Clinton Opens New Presidential Library--21 and Over Only, Please; Jilted Ladies Get in Free
Every living President (including current president Bush) and their respective wives were on hand today for the dedication of two-term Democratic chief executive Bill Clinton's presidential library in Little Rock, Arkansas. The library, which houses all of the paperwork and other important or historically-significant items and documents from Clinton's presidency, opened amidst great fanfare and laudatory speeches from many high-ranking foreign and domestic dignitaries, as well as from several Little Rock community leaders.
At Clinton's behest, the library will feature a slightly unorthodox 'Harem Wing', wherein will dwell several richly-adorned concubines who will 'comfort' Clinton when he is forced to spend the night at the library. Historians and other scholars will also have access to this unique addition; however, Arkansas state law prohibits minors from entering the premises, so IDs will be checked at the door.

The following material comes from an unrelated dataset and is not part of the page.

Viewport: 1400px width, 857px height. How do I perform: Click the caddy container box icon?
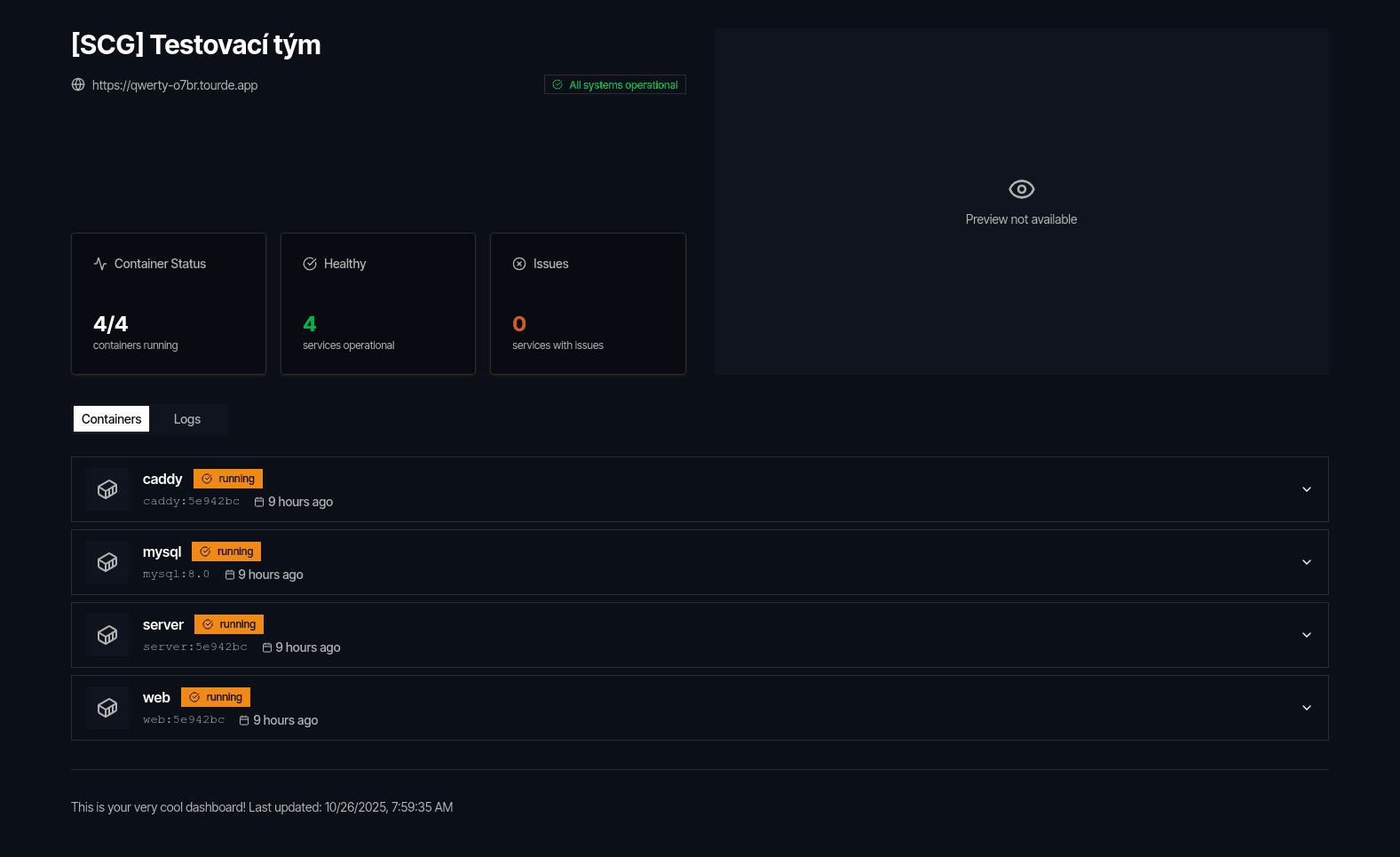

As a special feature, though, and again at President Clinton's insistence, all jilted ladies and other scorned or publicly humiliated women will receive free admission to the library, as well as one free Hamlet-esque glance into the 'Ambition Mirror', which will soothsay one's future in iron-pantied, viciously liberal New York State politics.
The library is open from 5 p.m. (the beginning of happy hour, featuring half-price margaritas) until 2 a.m., Thursday through Saturday. It will be open, however, on every religious holiday when it might prove politically expedient to do so.